SET EXERCISE =
Please rewrite the lines from the one containing "At what coordinates" through the last line, both included, replacing "dropdown" with "menu" and changing nothing else. Leave the pictures out of your answer.

Target pointing data
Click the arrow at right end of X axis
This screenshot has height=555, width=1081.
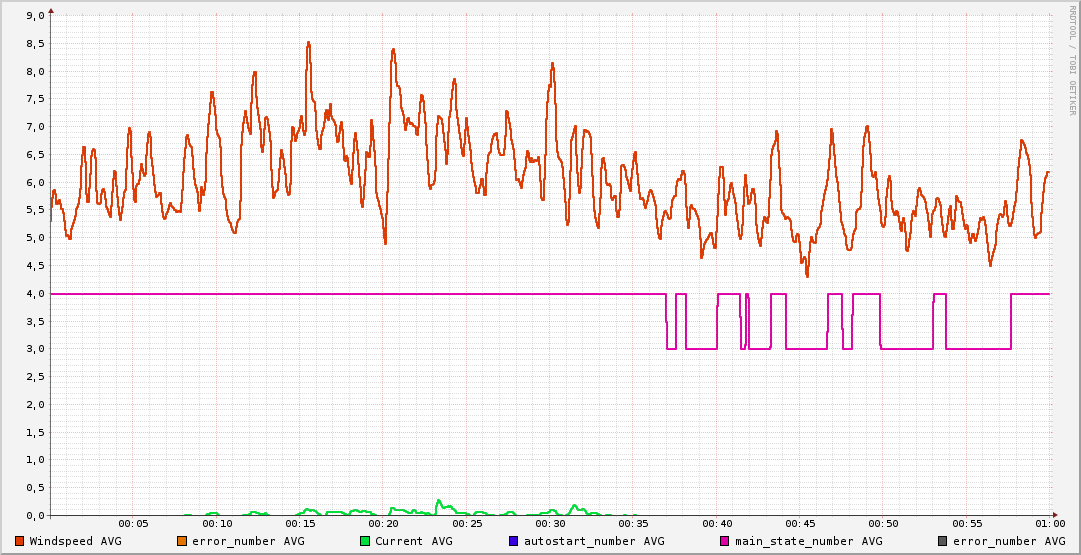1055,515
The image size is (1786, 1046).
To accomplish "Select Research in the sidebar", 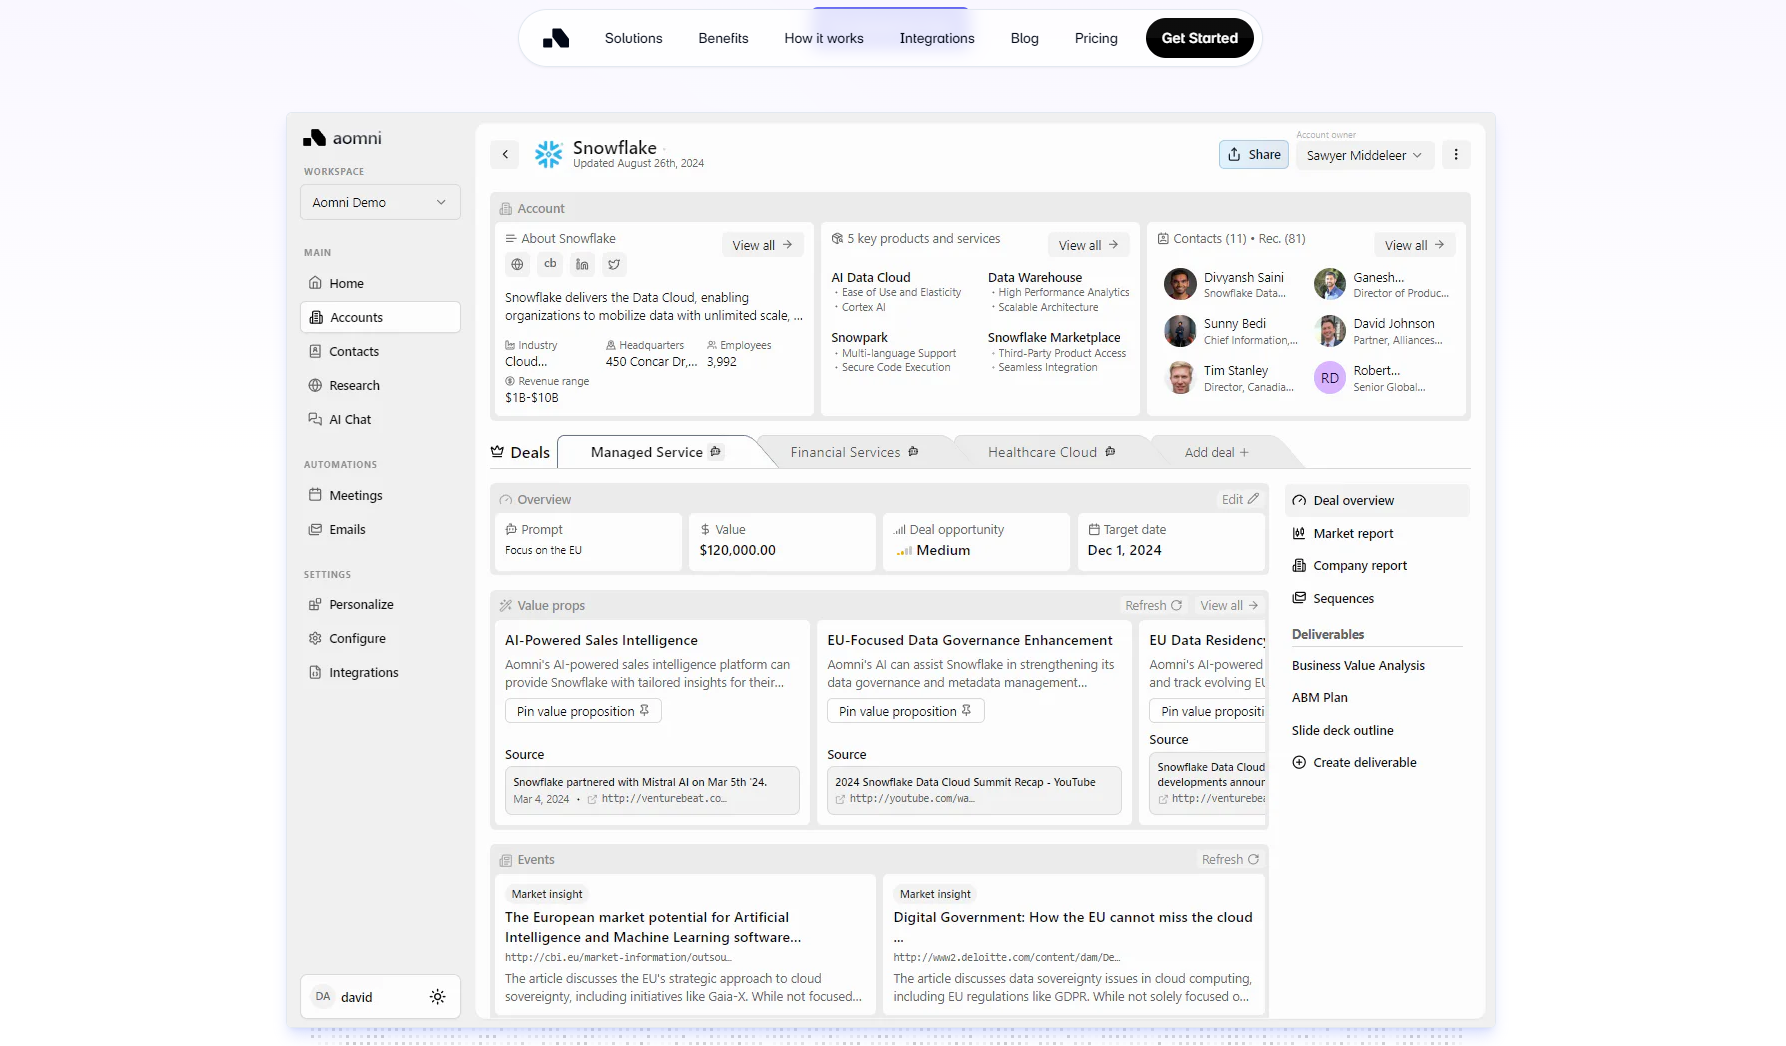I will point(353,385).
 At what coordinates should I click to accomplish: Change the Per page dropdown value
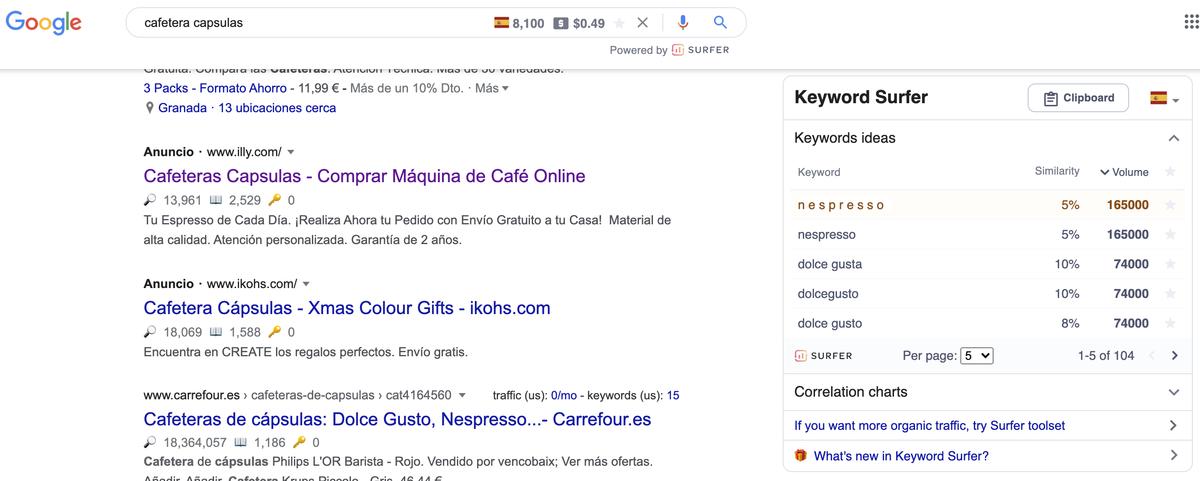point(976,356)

CORRECT OUTPUT =
 At what coordinates should I click to accomplish: Change the Per page menu value
point(976,356)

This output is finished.